Chapitre 913/106186%~7 min de lecture1 323 mots

Le roi du royaume de Deuseroda, Deuseroda Hilt Bure, parcourut la missive envoyée depuis Hidêta en caressant sa barbiche.

Déjà parvenu à un âge avancé, sa barbe et ses cheveux soigneusement entretenus laissaient paraître du blanc, mais l'éclat perçant de ses yeux était demeuré celui de sa jeunesse, et son allure respirait une santé robuste. En réalité, ce roi n'avait jusqu'ici contracté aucune maladie notable ; bien au contraire, il tenait auprès de lui de jeunes femmes pouvant être ses petites-filles, les caressant jour et nuit. Il nourrissait une conviction : garder de jeunes femmes à ses côtés permettrait de conserver sa jeunesse — une croyance transmise de tout temps dans ce pays —, et il y croyait sincèrement.

À peine venait-il de passer un moment intense avec sa favorite qui fêtait ses vingt ans cette année. S'il n'avait pas été appelé par son chambellan, il était certain de pouvoir prolonger encore bien des heures. Le roi repensa un instant à l'étreinte d'à l'instant.

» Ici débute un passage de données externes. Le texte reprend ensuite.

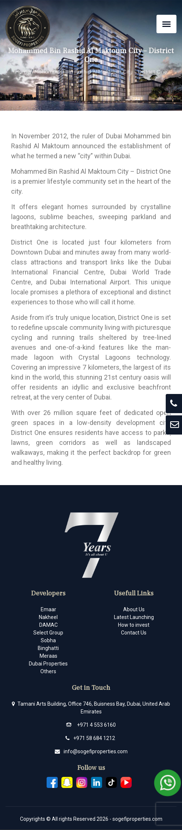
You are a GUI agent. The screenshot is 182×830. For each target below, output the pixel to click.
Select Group (48, 633)
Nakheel (48, 617)
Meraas (48, 656)
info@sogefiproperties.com (96, 751)
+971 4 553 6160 (96, 725)
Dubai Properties (48, 664)
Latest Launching (134, 617)
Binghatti (48, 648)
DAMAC (48, 625)
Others (48, 671)
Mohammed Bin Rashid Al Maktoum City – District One (100, 71)
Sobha (48, 640)
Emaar (48, 609)
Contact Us (133, 633)
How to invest (133, 625)
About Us (134, 609)
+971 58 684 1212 (94, 738)
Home (22, 71)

« Ô… grâce à toi, je peux encore me battre en mâle. L'armée de Nerufu d'Alre, je la balayerai d'un seul coup ! »

Tandis qu'il assaillait avec fougue ce corps frêle, semblable à celui d'une jeune fille, enfonçant ses doigts dans cette peau élastique, le temps passé à écouter la voix sensuelle de sa favorite, qui semblait retenir quelque chose, était ce que le roi aimait par-dessus tout.

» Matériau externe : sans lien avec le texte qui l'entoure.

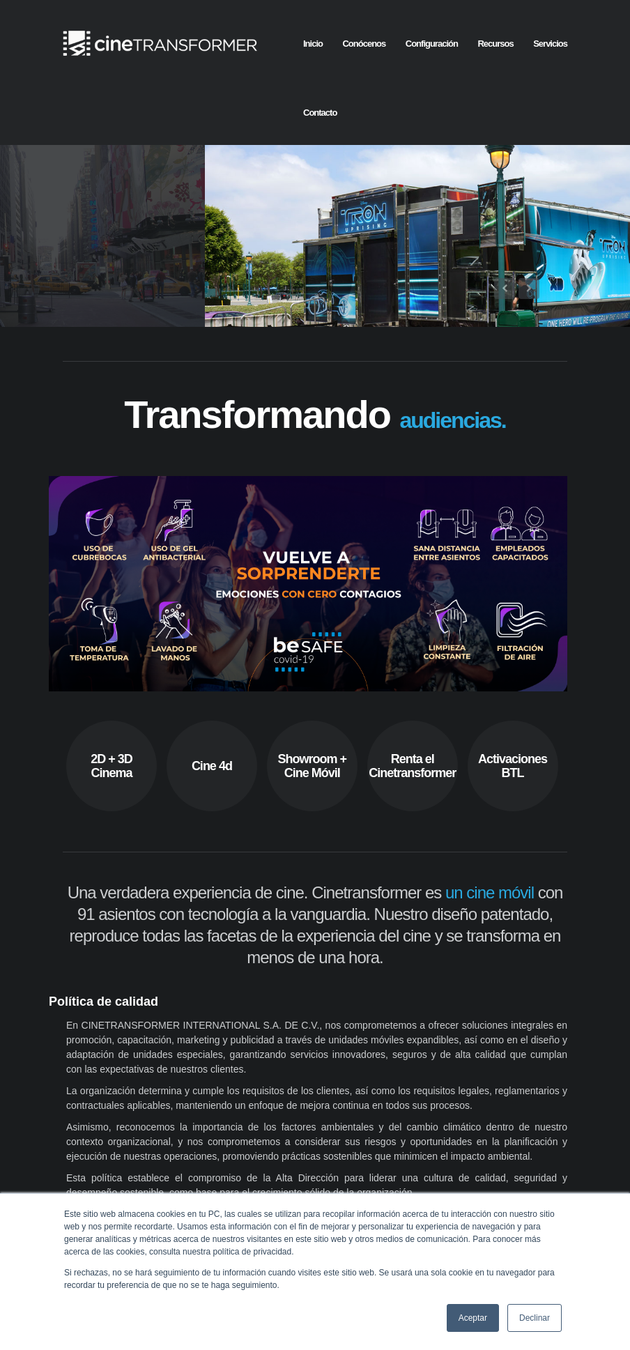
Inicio (313, 43)
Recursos (495, 43)
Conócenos (363, 43)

« Votre Majesté, que décidez-vous ? »

Troublé dans sa douce rêverie, le roi afficha une mine quelque peu mécontente. Et, d'un air visiblement lassé, il marmonna comme pour s'en débarrasser : faites ce qu'il faut.

Ce fut une réponse inattendue. Jusqu'alors, Hidêta avait acquiescé sans discuter et fourni les vivres. Mais cette fois, on ne sait par quel bout la prendre, ils alignaient des formules pompeuses sur le fondement de l'humanité, et allaient jusqu'à exiger une contrepartie. Chose qui ne s'était jamais produite jusqu'ici.

…… Il va falloir dépêcher une lettre à Nisha pour lui ordonner de serrer la bride à son mari.

Telle fut sa pensée, mais c'est sa fille chérie. La colère se mua aussitôt en inquiétude.

…… Jusqu'ici, toutes les exigences adressées à Hidêta avaient été acceptées sans le moindre problème. Mais cette fois, c'est différent. Et si le cœur de l'époux s'était détourné de Nisha ? Si sa fille se retrouvait isolée à l'intérieur de l'Empire ? De telles idées lui traversèrent l'esprit.

Le roi reprit la missive et fixa longuement les caractères tracés. Un contenu qu'on pouvait qualifier d'insolent. Surtout, la stipulation selon laquelle l'armée d'Agartha ne passerait pas sous le commandement de Deuseroda, mais agirait à la discrétion d'Agartha, lui était insupportable. Lorsqu'il avait lu pour la première fois qu'une armée d'Agartha venait en renfort, il avait exulté. Cette armée, célébrée comme la plus forte du monde, il pourrait la mouvoir à son unique ordre. Mais la réalité en décidait autrement. Son calcul s'effondra en un instant.

« Qu'importe. Mon armée compte trente mille hommes. Agartha, à peine cinq mille. Si je les engloutis dans mes trente mille, leur prendre le commandement sera un jeu d'enfant. »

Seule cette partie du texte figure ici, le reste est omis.